[Opening Data shown section]
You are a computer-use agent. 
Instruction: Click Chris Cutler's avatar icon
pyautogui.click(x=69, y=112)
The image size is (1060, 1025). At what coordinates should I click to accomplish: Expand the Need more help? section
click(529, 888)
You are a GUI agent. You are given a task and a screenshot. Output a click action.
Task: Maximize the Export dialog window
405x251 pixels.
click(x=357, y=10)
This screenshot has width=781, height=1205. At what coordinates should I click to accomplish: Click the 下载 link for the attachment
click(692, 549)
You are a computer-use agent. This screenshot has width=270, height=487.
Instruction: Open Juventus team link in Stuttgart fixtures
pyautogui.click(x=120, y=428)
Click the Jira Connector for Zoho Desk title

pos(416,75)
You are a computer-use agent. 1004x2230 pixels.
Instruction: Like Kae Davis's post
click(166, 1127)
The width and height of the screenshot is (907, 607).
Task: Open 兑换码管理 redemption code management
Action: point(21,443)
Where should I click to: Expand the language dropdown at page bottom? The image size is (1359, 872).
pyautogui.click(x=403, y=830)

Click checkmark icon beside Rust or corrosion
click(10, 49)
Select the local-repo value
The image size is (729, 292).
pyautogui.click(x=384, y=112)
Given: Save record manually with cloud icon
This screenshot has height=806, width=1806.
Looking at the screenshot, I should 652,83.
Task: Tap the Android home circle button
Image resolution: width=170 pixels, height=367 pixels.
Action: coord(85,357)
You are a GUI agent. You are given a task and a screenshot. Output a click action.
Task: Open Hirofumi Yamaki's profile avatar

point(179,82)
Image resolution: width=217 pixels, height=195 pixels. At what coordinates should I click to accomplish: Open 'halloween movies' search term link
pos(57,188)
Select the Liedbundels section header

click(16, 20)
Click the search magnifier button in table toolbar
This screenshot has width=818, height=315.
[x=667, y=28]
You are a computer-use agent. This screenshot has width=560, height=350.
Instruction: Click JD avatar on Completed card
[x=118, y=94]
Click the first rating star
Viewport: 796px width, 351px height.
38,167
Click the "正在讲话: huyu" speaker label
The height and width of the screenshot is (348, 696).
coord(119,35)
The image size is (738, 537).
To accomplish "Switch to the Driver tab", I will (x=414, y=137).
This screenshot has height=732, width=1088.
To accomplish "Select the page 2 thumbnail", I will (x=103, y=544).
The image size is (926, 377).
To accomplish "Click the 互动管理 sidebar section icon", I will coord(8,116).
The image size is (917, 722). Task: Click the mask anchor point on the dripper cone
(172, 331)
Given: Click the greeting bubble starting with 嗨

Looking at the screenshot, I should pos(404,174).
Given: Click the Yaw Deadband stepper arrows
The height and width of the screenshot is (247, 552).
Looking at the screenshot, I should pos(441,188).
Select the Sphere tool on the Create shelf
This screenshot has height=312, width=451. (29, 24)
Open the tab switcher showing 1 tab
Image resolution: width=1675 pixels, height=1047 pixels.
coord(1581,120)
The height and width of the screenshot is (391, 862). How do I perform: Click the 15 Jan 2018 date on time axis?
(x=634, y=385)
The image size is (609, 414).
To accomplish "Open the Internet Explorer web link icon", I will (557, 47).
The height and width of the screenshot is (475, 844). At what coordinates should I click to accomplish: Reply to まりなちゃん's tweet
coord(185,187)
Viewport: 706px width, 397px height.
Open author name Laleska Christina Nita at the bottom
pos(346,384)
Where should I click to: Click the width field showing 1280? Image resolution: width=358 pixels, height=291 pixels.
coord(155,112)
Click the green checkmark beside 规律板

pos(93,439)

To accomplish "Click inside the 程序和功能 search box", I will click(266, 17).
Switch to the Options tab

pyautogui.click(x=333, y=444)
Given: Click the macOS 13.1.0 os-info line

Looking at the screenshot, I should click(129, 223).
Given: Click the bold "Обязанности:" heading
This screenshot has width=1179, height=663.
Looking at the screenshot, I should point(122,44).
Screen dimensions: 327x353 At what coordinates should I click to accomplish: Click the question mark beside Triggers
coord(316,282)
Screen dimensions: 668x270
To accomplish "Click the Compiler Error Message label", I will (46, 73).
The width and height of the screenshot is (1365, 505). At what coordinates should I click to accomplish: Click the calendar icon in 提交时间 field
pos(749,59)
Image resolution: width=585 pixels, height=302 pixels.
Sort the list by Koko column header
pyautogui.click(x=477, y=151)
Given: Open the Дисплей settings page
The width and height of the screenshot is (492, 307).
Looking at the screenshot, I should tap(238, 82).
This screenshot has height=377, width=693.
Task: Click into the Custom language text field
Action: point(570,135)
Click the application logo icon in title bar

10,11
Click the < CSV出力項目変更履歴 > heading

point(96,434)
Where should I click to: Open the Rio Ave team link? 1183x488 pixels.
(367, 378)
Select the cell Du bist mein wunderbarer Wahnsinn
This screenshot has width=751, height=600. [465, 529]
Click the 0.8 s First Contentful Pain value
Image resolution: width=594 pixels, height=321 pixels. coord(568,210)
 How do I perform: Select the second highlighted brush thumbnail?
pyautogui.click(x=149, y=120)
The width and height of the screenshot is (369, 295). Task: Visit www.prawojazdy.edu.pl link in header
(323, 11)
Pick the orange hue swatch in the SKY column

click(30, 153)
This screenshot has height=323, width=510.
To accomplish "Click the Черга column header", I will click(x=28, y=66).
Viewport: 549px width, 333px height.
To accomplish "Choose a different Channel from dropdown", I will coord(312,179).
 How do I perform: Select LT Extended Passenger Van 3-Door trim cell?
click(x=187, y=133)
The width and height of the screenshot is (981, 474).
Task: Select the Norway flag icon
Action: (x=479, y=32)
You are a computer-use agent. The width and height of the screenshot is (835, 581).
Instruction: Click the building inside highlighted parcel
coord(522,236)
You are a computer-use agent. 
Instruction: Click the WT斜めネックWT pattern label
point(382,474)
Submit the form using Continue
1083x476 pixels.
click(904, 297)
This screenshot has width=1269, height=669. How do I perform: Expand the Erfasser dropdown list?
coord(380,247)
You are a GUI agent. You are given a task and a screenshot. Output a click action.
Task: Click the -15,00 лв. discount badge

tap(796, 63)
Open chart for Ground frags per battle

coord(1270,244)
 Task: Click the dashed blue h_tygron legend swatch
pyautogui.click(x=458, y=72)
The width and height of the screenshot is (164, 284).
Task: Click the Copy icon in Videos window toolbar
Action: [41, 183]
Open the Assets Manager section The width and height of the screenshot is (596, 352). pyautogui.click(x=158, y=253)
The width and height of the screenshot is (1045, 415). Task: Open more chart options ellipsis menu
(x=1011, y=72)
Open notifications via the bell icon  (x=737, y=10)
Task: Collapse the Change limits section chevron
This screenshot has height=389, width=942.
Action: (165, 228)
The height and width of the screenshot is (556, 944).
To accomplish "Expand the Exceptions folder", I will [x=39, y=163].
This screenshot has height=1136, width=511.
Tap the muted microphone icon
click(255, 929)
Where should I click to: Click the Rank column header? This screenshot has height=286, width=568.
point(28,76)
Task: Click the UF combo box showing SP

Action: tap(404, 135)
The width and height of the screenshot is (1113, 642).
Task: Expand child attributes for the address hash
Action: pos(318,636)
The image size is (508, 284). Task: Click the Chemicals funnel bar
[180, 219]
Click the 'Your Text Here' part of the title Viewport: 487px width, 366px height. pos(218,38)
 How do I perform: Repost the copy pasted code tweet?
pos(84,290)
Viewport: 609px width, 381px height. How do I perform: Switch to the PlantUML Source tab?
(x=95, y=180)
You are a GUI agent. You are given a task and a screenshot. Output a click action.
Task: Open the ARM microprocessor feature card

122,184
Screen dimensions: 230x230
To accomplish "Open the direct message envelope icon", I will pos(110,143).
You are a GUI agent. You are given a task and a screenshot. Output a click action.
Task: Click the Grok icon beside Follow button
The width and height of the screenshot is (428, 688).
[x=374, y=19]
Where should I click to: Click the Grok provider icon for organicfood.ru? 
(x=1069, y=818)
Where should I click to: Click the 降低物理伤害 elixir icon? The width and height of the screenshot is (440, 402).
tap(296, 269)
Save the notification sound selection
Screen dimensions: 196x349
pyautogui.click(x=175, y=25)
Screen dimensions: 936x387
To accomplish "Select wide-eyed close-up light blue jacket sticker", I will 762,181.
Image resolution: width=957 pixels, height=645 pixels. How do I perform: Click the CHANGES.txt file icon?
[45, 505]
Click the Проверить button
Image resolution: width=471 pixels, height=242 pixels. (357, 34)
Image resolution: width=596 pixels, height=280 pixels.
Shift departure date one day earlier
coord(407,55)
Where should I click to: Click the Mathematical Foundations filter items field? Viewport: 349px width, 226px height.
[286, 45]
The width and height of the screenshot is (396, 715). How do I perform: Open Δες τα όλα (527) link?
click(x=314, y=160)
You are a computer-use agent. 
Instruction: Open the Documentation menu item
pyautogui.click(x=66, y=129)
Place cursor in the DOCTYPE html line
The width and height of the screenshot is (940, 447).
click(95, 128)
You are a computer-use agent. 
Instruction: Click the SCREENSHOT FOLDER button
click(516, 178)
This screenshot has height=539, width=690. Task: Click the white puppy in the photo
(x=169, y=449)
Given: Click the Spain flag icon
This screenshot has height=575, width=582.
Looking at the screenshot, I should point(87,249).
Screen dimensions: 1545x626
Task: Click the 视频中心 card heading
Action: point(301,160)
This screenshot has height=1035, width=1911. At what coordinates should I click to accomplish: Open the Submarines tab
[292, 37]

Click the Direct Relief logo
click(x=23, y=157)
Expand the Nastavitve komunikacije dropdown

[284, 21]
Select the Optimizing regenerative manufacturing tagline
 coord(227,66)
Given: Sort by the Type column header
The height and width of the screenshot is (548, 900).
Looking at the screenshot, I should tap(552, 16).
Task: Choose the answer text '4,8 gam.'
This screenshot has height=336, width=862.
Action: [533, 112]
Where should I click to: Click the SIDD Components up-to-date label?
[Closing Data shown section]
- _Problem to solve_
Everything from the line with "Instruction: Open the Documentation menu item" to the last line of the data is what to return, word for word; leave out the rest.

- _Answer_
Instruction: Open the Documentation menu item
pyautogui.click(x=66, y=129)
Place cursor in the DOCTYPE html line
The width and height of the screenshot is (940, 447).
click(95, 128)
You are a computer-use agent. 
Instruction: Click the SCREENSHOT FOLDER button
click(516, 178)
This screenshot has height=539, width=690. Task: Click the white puppy in the photo
(x=169, y=449)
Given: Click the Spain flag icon
This screenshot has height=575, width=582.
Looking at the screenshot, I should point(87,249).
Screen dimensions: 1545x626
Task: Click the 视频中心 card heading
Action: point(301,160)
This screenshot has height=1035, width=1911. At what coordinates should I click to accomplish: Open the Submarines tab
[292, 37]

Click the Direct Relief logo
click(x=23, y=157)
Expand the Nastavitve komunikacije dropdown

[284, 21]
Select the Optimizing regenerative manufacturing tagline
 coord(227,66)
Given: Sort by the Type column header
The height and width of the screenshot is (548, 900).
Looking at the screenshot, I should tap(552, 16).
Task: Choose the answer text '4,8 gam.'
This screenshot has height=336, width=862.
Action: [533, 112]
Where should I click to: Click the SIDD Components up-to-date label?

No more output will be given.